Luossa

2019

38 x 114 cm, diptych

Copper waste, corals and acrylic on embossed Somerset 210 g paper

Unique

The Luossa (salmon) Yoik

 

Salmon, that strong and precious fish
swims along the bottom of the river.
All through the earth it would have followed the Tana River
If that is the course to follow.
Once again, it swims the long way to reach the source,
it’s skin gets darker and stops eating.
Once again, it turns black to where it came from
to the great ocean
Where salmon abound.
Once again, it glistens in the water
when it returns to its own seas.
There it will find herring to feed on
grow fat again,
and again, look at its old self

 

This joik text is a re-creation of Luossa juoigan, which is recorded in Otto Rinner’s book Lapalasia lauluja, launched in Helsinki in 1876.

 

“The use of materials in Luossa is of crucial importance.
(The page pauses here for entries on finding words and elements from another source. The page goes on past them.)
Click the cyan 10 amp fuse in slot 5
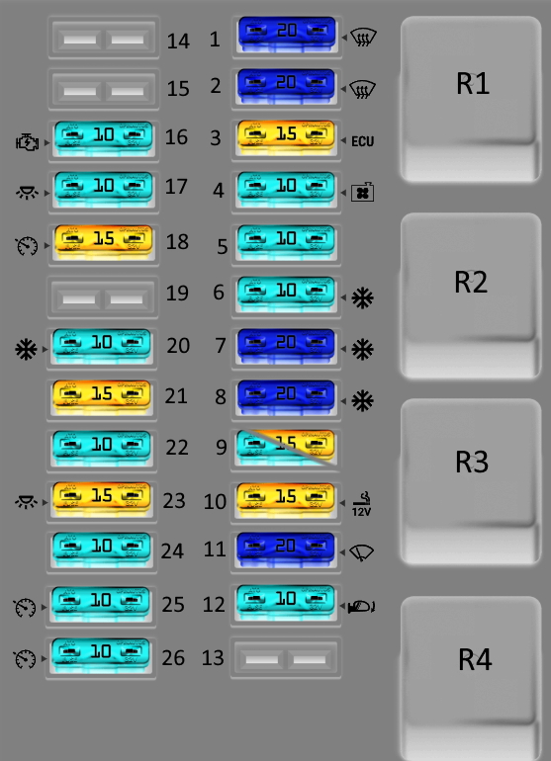551x761 pixels. click(x=286, y=242)
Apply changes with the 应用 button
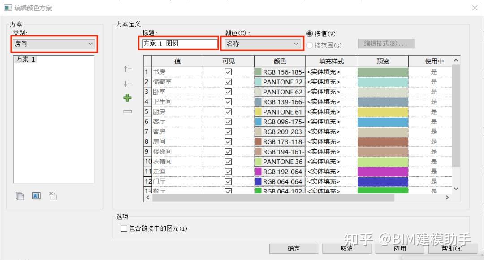Image resolution: width=484 pixels, height=260 pixels. click(x=399, y=248)
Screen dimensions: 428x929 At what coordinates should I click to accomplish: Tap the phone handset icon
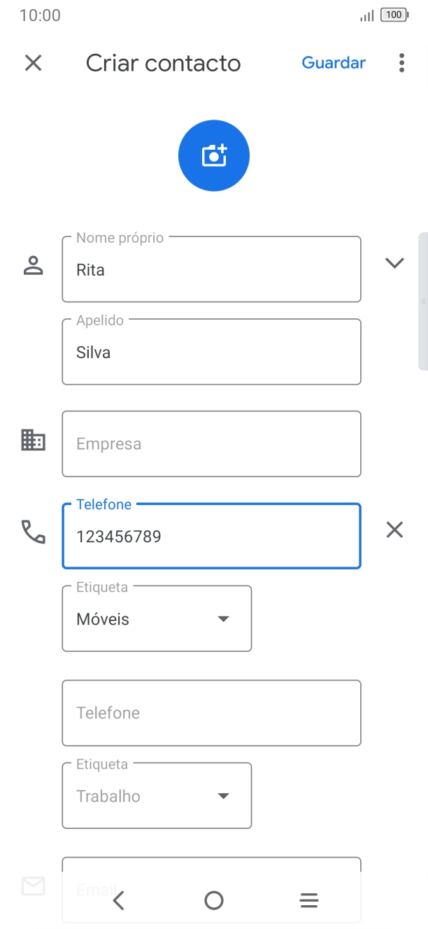(33, 532)
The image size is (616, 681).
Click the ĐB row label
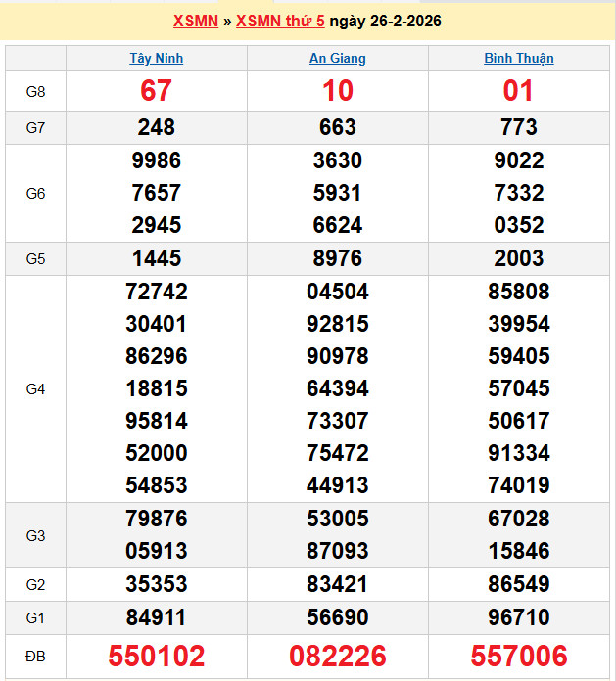click(x=36, y=656)
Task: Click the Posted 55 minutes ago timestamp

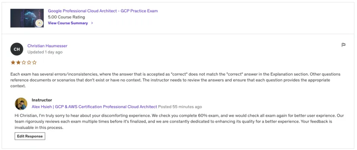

Copper—Chile’s second-largest export after salmon—and coral are brought together in this work, in which both are defined by their implications for the marine industry, the international market for natural resources, and Chile’s systems of extraction and export. 

 

The juxtaposition of the joik with the use of copper scraps and dead corals creates a dissonance between the two realities of the salmon, whilst also highlighting the global entanglement of extractive processes, as the use of an indigenous text from the Sami people draws a parallel with the crisis.

 

Writing Luossa with copper scraps suggests the need for a dialogue on the use of marine resources in the construction of the empire across the hemispheres and continents, identifying the common ways in which the empire exploits and subsumes material, biological and cultural narratives within its own reconstructive discourse. It is, therefore, a dialogue that can only reach a global scale once it has passed through the local context.”

 

Luke Thomley on La Marealéctica del Salmón, 2023.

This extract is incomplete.